# What you should do
Turn the lines below, starting at the line containing "Point to the numbered circle 9" and ending at the line containing "Screen dimensions: 491x360 pos(178,165)", into a numbered list, leaving out any blank lines.

# Listed entries
_____
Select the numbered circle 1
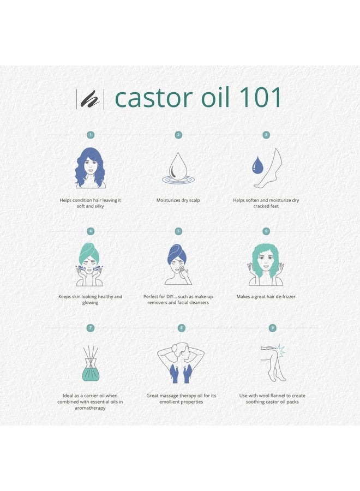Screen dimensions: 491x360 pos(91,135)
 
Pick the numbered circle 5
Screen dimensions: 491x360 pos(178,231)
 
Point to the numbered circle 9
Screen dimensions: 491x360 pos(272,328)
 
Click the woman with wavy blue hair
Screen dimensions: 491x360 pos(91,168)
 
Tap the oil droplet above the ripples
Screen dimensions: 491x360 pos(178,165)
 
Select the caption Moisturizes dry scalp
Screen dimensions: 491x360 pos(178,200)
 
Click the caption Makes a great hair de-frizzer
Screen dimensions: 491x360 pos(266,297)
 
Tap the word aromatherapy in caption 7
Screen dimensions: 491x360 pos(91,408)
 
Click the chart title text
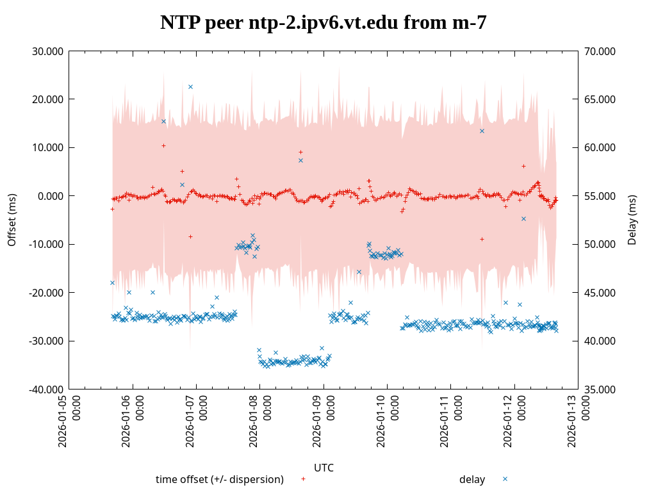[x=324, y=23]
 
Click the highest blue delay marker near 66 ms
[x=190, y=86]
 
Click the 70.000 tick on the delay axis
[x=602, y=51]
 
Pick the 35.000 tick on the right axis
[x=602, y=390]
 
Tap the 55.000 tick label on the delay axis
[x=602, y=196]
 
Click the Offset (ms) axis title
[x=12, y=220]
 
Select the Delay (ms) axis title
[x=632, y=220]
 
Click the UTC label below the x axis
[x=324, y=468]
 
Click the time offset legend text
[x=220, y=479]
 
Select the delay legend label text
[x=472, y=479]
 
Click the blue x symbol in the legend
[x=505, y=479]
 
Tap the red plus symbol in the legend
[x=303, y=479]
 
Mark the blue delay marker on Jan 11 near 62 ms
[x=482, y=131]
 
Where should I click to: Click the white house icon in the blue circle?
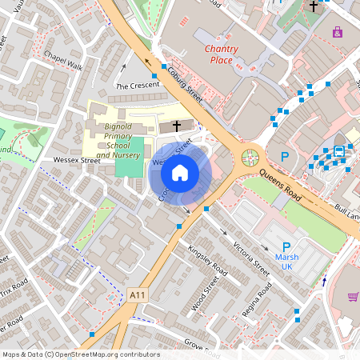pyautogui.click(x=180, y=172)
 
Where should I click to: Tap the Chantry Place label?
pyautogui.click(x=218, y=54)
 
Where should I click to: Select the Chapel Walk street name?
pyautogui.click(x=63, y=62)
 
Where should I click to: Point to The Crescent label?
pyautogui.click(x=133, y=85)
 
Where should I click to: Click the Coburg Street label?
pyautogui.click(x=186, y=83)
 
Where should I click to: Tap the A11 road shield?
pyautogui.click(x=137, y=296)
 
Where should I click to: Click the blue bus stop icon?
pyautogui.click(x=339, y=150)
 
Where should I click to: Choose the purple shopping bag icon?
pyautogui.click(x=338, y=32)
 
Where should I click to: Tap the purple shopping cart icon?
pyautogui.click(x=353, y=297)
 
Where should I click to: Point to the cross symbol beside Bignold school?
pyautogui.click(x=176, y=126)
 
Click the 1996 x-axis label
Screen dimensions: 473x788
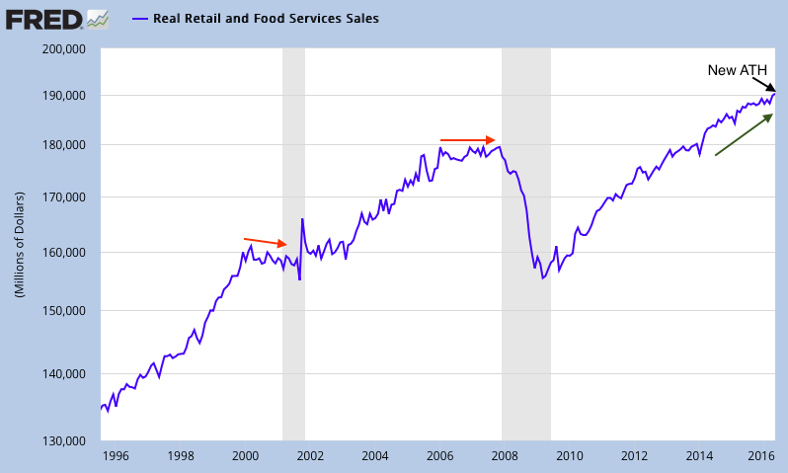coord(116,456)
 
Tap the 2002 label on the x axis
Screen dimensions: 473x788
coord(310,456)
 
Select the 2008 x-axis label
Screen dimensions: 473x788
_____
# Final result
1. Point to the numbered circle 9
2. Screen dimensions: 491x360 pos(272,328)
3. Click the woman with wavy blue hair
4. Screen dimensions: 491x360 pos(91,168)
5. Tap the oil droplet above the ripples
6. Screen dimensions: 491x360 pos(178,165)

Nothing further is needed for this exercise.